Exercise directions =>
Your answer should be the full data, transcribed exactly, with no pictures in it.

Data to examine =>
++++++++++++++++++++
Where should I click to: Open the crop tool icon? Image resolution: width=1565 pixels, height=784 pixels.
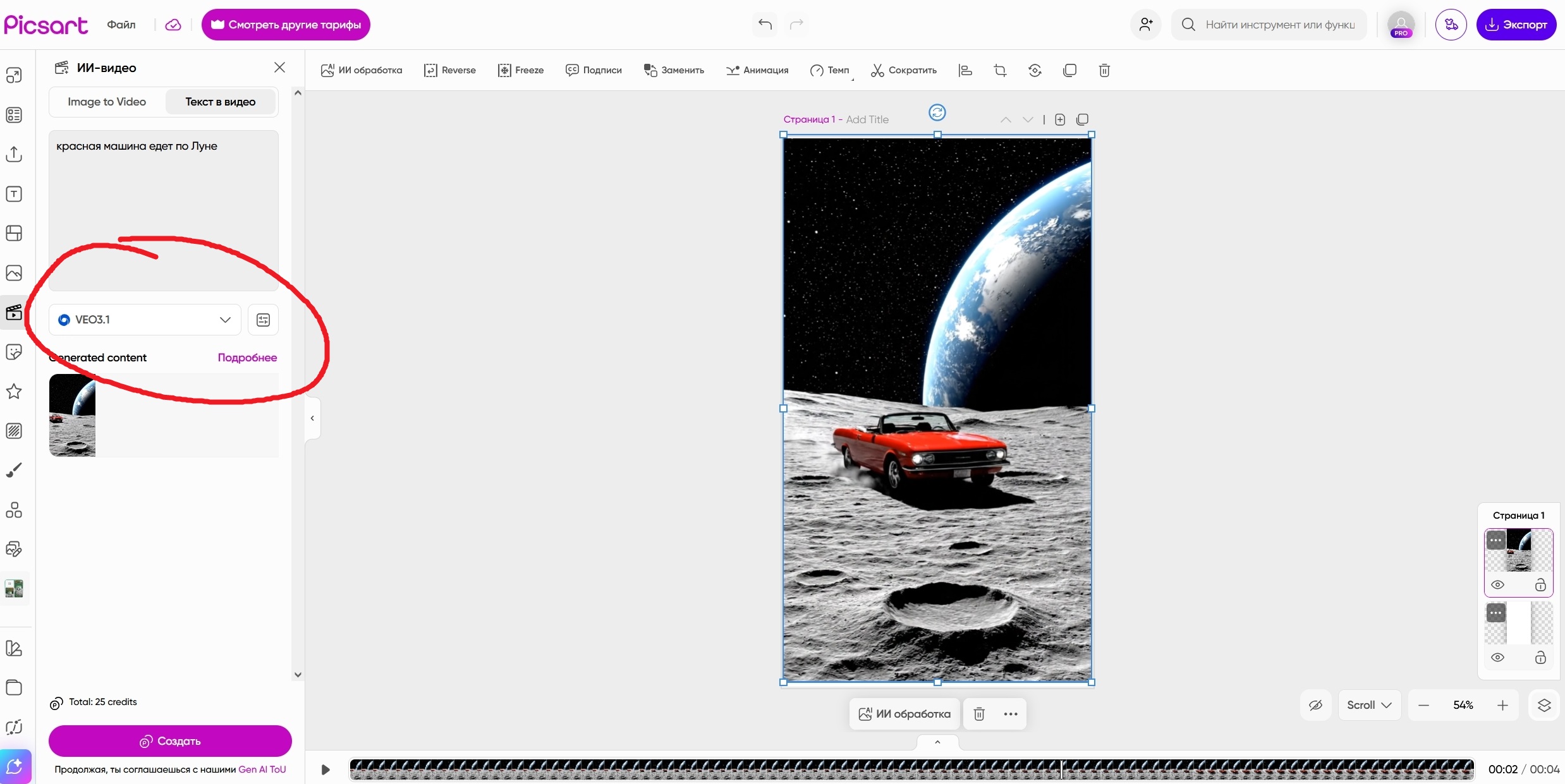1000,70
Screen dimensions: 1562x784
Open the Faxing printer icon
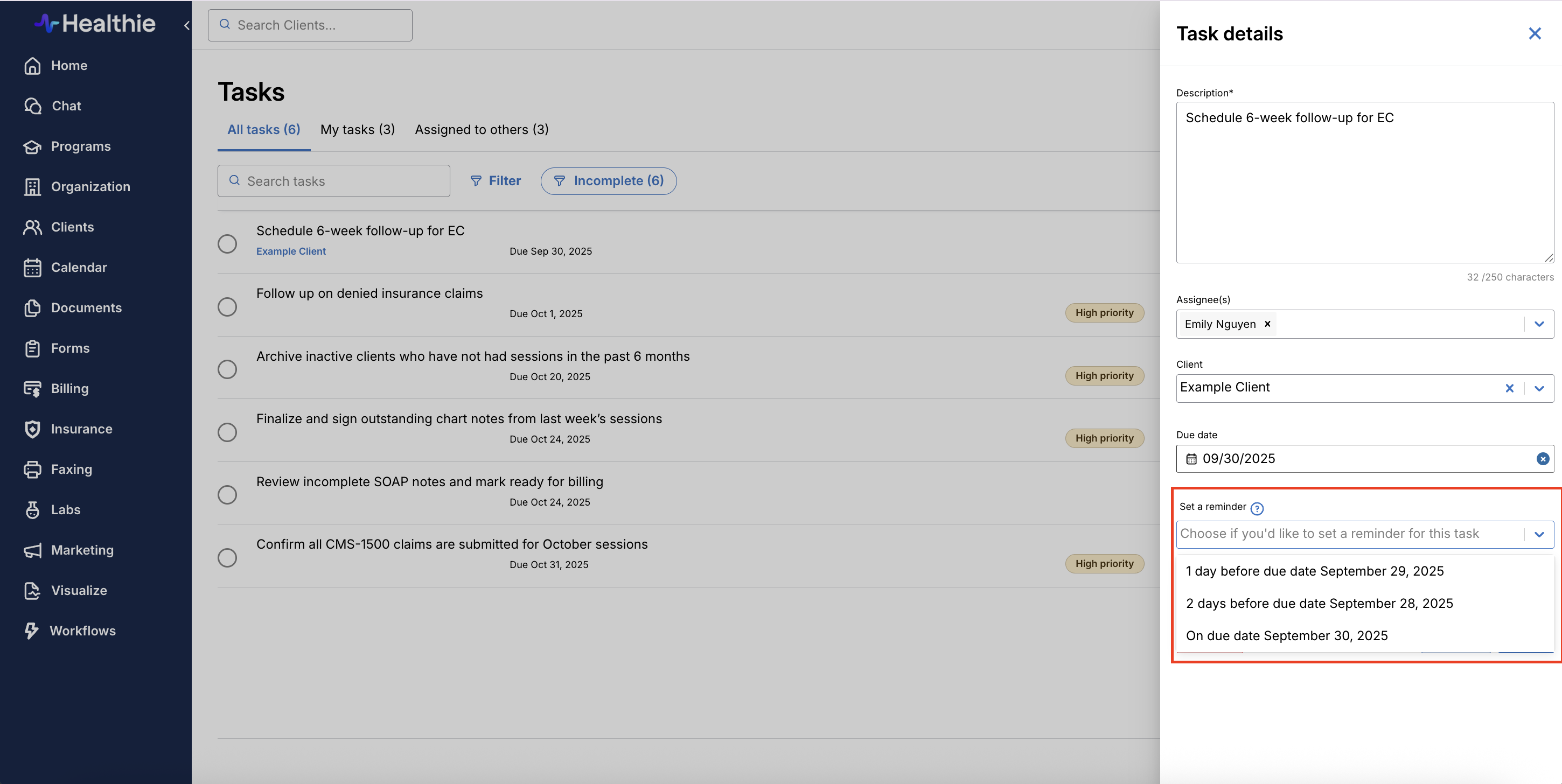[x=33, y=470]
++++++++++++++++++++
Worked solution =>
Where should I click to: Open the crop tool icon? Image resolution: width=1565 pixels, height=784 pixels.
1000,70
Screen dimensions: 1562x784
Open the Faxing printer icon
[x=33, y=470]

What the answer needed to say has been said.